Violata consegna per i militari che non sono in grado di controllare dall'interno della vettura di servizio

In caso di pioggia i militari addetti alla sorveglianza di edifici sensibili - che non vogliono incappare nella condanna per violata consegna - non possono trovare riparo nella macchina di servizio anche se le modalità di svolgimento della vigilanza non prescrivono il comportamento da tenere in caso di condizioni meteo avverse. Lo sottolinea la prima sezione penale della Cassazione con la sentenza 44392/05 depositata il 5 dicembre e qui integralmente leggibile tra gli allegati. Con questa decisione la Suprema corte ha respinto il ricorso di un finanziere capo pattuglia incaricato di sorvegliare una sede sindacale milanese ritenuta a rischio di attentati terroristici. L'imputato - per via di una pioggia neanche troppo forte - si era riparato sul mezzo di servizio. Per questo fu processato per violata consegna pluriaggravata e condannato a 40 giorni di reclusione sostituiti dalla multa di 1520 euro.

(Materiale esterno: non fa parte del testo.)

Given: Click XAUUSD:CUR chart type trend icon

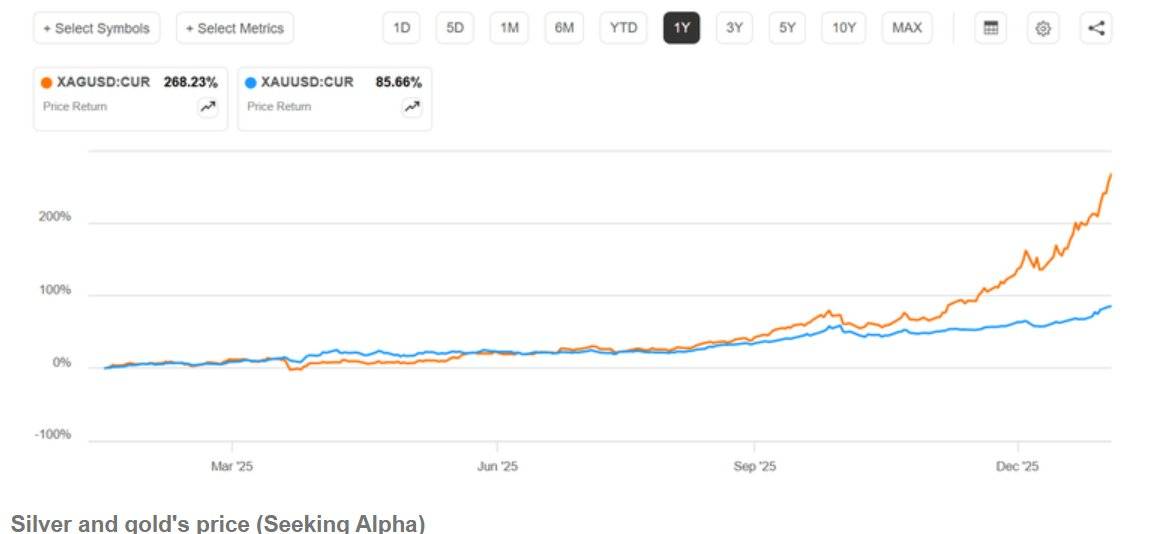Looking at the screenshot, I should (412, 107).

Senza successo il militare ha fatto ricorso in Cassazione sostenendo che c'è un margine di discrezionalità nello svolgimento del servizio. Ma Piazza Cavour ha condiviso il verdetto di merito in base al quale l'attività di prevenzione di atti terroristici esigeva l'effettivo controllo dell'intera area interessata impossibile dall'interno della vettura di servizio . A bordo del mezzo, inoltre, il finanziere si era tolto il giubbotto antiproiettile.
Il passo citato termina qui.